*** Opening Supplied records ***
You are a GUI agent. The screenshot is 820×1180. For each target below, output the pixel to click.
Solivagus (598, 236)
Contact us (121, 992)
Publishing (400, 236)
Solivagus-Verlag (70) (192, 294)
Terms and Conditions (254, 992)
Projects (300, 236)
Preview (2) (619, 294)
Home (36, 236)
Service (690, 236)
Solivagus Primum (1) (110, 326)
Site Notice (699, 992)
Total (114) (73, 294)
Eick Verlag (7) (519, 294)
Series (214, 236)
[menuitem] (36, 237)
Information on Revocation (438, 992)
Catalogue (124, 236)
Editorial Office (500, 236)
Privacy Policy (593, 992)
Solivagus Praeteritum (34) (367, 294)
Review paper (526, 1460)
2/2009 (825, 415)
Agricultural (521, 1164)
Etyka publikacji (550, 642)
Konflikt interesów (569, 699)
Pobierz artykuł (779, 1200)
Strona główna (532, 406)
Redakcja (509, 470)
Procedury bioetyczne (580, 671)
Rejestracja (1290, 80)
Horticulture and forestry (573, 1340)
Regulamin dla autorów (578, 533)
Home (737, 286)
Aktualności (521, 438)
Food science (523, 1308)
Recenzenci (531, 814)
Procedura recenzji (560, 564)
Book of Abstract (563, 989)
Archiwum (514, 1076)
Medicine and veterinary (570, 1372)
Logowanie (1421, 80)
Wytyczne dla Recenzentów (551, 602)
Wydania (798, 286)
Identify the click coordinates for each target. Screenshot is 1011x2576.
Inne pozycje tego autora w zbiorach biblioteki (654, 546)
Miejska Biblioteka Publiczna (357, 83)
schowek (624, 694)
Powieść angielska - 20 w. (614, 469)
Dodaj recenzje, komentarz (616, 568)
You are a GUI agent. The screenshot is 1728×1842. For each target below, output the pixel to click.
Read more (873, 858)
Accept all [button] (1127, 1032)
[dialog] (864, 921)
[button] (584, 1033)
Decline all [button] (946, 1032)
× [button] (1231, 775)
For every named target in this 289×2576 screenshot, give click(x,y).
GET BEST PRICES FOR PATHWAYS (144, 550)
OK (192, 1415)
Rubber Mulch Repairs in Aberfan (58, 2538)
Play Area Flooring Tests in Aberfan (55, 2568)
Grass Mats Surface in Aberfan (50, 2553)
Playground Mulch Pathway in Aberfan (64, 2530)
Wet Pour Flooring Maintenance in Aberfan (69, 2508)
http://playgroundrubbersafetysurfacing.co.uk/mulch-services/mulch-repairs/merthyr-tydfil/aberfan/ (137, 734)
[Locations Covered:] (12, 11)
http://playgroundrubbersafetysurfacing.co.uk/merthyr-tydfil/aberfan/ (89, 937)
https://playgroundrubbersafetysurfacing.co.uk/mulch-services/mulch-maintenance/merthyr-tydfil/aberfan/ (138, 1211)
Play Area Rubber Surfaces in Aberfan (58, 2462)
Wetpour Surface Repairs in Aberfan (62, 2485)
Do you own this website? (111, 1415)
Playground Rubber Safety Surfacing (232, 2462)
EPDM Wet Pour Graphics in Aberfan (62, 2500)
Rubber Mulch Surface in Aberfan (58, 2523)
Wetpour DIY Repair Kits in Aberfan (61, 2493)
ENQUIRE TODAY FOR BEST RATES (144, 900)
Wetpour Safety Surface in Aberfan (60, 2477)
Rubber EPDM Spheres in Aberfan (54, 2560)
*** Closing Supplied records ***
Please write out every record shown above exactly as it reads.

You are a GUI agent. The screenshot is 820×1180. For each target below, output the pixel to click.
Solivagus (598, 236)
Contact us (121, 992)
Publishing (400, 236)
Solivagus-Verlag (70) (192, 294)
Terms and Conditions (254, 992)
Projects (300, 236)
Preview (2) (619, 294)
Home (36, 236)
Service (690, 236)
Solivagus Primum (1) (110, 326)
Site Notice (699, 992)
Total (114) (73, 294)
Eick Verlag (7) (519, 294)
Series (214, 236)
[menuitem] (36, 237)
Information on Revocation (438, 992)
Catalogue (124, 236)
Editorial Office (500, 236)
Privacy Policy (593, 992)
Solivagus Praeteritum (34) (367, 294)
Review paper (526, 1460)
2/2009 (825, 415)
Agricultural (521, 1164)
Etyka publikacji (550, 642)
Konflikt interesów (569, 699)
Pobierz artykuł (779, 1200)
Strona główna (532, 406)
Redakcja (509, 470)
Procedury bioetyczne (580, 671)
Rejestracja (1290, 80)
Horticulture and forestry (573, 1340)
Regulamin dla autorów (578, 533)
Home (737, 286)
Aktualności (521, 438)
Food science (523, 1308)
Recenzenci (531, 814)
Procedura recenzji (560, 564)
Book of Abstract (563, 989)
Archiwum (514, 1076)
Medicine and veterinary (570, 1372)
Logowanie (1421, 80)
Wytyczne dla Recenzentów (551, 602)
Wydania (798, 286)
Identify the click coordinates for each target. Screenshot is 1011x2576.
Inne pozycje tego autora w zbiorach biblioteki (654, 546)
Miejska Biblioteka Publiczna (357, 83)
schowek (624, 694)
Powieść angielska - 20 w. (614, 469)
Dodaj recenzje, komentarz (616, 568)
You are a GUI agent. The screenshot is 1728×1842. For each target below, output the pixel to click.
Read more (873, 858)
Accept all [button] (1127, 1032)
[dialog] (864, 921)
[button] (584, 1033)
Decline all [button] (946, 1032)
× [button] (1231, 775)
For every named target in this 289×2576 screenshot, give click(x,y).
GET BEST PRICES FOR PATHWAYS (144, 550)
OK (192, 1415)
Rubber Mulch Repairs in Aberfan (58, 2538)
Play Area Flooring Tests in Aberfan (55, 2568)
Grass Mats Surface in Aberfan (50, 2553)
Playground Mulch Pathway in Aberfan (64, 2530)
Wet Pour Flooring Maintenance in Aberfan (69, 2508)
http://playgroundrubbersafetysurfacing.co.uk/mulch-services/mulch-repairs/merthyr-tydfil/aberfan/ (137, 734)
[Locations Covered:] (12, 11)
http://playgroundrubbersafetysurfacing.co.uk/merthyr-tydfil/aberfan/ (89, 937)
https://playgroundrubbersafetysurfacing.co.uk/mulch-services/mulch-maintenance/merthyr-tydfil/aberfan/ (138, 1211)
Play Area Rubber Surfaces in Aberfan (58, 2462)
Wetpour Surface Repairs in Aberfan (62, 2485)
Do you own this website? (111, 1415)
Playground Rubber Safety Surfacing (232, 2462)
EPDM Wet Pour Graphics in Aberfan (62, 2500)
Rubber Mulch Surface in Aberfan (58, 2523)
Wetpour DIY Repair Kits in Aberfan (61, 2493)
ENQUIRE TODAY FOR BEST RATES (144, 900)
Wetpour Safety Surface in Aberfan (60, 2477)
Rubber EPDM Spheres in Aberfan (54, 2560)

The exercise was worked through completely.